- **Text shown**:

## Some advice of DSP here...

Discuss emulation of the Nintendo Entertainment System and Famicom.

Moderator: Moderators

James
Posts: 429
Joined: Sat Jan 22, 2005 8:51 am
Location: Chicago, IL
Contact:

### Re: Some advice of DSP here...

tepples wrote:
zeroone wrote:Why every 3rd CPU cycle?
Probably someone's idea of the best compromise between speed and accuracy. I would have done every 2 CPU cycles, as the majority of the APU changes its output every other cycle, and the one channel that does allow odd periods (triangle) only changes it by a comparatively small amount.
It's an optimization to reduce filter processing requirements. Every 3rd cycle is the most you can reduce it while guaranteeing that there won't be any aliasing of high frequencies into the audible range. re: 2 vs. 3, I don't hear any difference. Besides, does it matter? According to the sampling theorem, it should be fine, no?
tepples wrote:
Also, is the b-spline step necessary? Once the high frequencies are filtered away, shouldn't you just be able to sub-sample the data (i.e. just throw away samples).
That'd be fine if 48 kHz divided evenly into the 315/176 MHz clock rate of the CPU. But it doesn't. There are 37.2869 CPU cycles for each output sample. So you end up having to interpolate when you decimate, inferring output samples that lie between the samples of the filter's output. You can use nearest-neighbor resampling, choosing (say) one output sample every 37, 37, 38, 37, 37, 37, 38, ... input samples, but it adds a bit of jitter. Linear interpolation shouldn't pose a problem though with this much margin.
The interpolation method was chosen based on the work in this paper: http://yehar.com/blog/wp-content/upload ... 8/deip.pdf. The signal is approximately 12x oversampled. According to the results in the paper (interpolation between the 8x and 16x numbers...), linear interpolation would result in ~50dB SNR, while 3rd order b-spline is ~106dB SNR.
get nemulator
http://nemulator.com

tepples
Posts: 22044
Joined: Sun Sep 19, 2004 11:12 pm
Location: NE Indiana, USA (NTSC)
Contact:

### Re: Some advice of DSP here...

James wrote:
tepples wrote:
zeroone wrote:Why every 3rd CPU cycle?
Probably someone's idea of the best compromise between speed and accuracy. I would have done every 2 CPU cycles, as the majority of the APU changes its output every other cycle, and the one channel that does allow odd periods (triangle) only changes it by a comparatively small amount.
It's an optimization to reduce filter processing requirements. Every 3rd cycle is the most you can reduce it while guaranteeing that there won't be any aliasing of high frequencies into the audible range. re: 2 vs. 3, I don't hear any difference. Besides, does it matter? According to the sampling theorem, it should be fine, no?

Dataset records
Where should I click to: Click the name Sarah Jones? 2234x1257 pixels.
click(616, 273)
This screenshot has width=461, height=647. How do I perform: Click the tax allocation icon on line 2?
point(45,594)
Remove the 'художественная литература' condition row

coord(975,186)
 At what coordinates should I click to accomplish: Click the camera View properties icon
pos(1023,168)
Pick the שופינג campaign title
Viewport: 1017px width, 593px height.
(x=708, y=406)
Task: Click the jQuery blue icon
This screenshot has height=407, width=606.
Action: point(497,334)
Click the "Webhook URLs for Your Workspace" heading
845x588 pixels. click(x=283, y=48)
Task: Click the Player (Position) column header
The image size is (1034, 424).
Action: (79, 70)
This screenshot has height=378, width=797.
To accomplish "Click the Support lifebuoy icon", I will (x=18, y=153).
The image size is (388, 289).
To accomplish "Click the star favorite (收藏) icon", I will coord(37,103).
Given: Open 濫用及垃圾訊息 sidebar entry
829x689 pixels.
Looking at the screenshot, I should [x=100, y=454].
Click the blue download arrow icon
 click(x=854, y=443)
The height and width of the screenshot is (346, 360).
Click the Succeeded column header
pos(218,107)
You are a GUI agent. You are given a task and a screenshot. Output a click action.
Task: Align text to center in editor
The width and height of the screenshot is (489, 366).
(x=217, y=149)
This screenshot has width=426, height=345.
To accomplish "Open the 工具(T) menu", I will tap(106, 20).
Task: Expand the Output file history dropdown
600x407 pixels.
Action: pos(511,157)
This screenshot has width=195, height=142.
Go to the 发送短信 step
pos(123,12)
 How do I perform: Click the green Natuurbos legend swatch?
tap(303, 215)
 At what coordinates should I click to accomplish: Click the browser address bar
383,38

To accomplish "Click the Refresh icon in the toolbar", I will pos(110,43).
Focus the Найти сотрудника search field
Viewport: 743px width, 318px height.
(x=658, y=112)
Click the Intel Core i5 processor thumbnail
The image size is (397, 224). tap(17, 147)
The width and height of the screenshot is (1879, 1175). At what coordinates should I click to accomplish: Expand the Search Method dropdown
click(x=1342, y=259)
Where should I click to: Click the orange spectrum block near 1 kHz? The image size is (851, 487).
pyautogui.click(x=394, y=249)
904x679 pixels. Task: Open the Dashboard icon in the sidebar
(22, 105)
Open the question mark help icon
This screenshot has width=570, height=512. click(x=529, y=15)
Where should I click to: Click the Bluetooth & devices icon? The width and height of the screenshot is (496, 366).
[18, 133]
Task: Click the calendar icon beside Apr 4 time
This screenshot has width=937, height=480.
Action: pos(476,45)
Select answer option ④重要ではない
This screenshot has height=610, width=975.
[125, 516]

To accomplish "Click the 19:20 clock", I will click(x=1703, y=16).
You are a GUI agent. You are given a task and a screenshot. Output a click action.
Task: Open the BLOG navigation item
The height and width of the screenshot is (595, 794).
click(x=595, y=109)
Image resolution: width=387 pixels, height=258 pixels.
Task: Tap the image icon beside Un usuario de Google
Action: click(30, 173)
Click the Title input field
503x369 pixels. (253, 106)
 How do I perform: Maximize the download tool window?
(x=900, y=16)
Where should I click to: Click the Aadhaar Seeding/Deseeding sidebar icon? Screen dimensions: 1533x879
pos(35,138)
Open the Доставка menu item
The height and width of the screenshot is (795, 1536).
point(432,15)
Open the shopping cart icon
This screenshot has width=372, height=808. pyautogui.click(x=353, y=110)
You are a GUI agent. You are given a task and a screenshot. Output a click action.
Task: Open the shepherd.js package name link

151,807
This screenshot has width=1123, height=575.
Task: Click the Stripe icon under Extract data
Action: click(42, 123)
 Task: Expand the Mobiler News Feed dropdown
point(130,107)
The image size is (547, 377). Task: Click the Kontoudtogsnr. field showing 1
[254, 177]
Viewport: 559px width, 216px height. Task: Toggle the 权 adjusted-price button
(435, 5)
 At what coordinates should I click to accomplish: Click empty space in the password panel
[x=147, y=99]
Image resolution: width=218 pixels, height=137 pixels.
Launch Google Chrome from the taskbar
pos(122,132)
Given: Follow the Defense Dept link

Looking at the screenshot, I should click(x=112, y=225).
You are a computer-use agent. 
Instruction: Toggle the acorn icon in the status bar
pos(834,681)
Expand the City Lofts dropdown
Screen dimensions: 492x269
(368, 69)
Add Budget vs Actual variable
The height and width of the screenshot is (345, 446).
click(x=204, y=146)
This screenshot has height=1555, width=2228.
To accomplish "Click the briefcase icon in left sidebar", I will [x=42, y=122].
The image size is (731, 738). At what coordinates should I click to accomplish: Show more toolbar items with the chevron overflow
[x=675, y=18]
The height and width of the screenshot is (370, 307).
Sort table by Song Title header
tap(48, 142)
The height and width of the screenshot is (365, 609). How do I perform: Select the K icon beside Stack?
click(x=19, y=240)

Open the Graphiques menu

- **Exercise goal**: Pick up the forum thread on downsampling NES audio right after its last sentence and continue it. These records are separate material with no connection to the NES audio thread.

- **Written answer**:
Short-period noise at the highest frequency (\$400E=\$80) changes its output level every four cycles. (source) If you point-sample it every 3 cycles, then you'll pick up 1 of some levels and 2 of others. In sampling theorem terms, there's some ultrasonic aliasing that you're not completely rejecting. But I haven't tested sampling every 3 cycles, so I don't know either how it would sound. I chose 2 based on theory, as it's guaranteed to give equal weight to every output sample from square and noise.

lidnariq
Posts: 9655
Joined: Sun Apr 13, 2008 11:12 am
Location: Seattle

### Re: Some advice of DSP here...

I remember this discussion from the first time he mentioned it.

Decimating by 3 without filtering folds the frequency content from 597kHz±20kHz down over the audible range.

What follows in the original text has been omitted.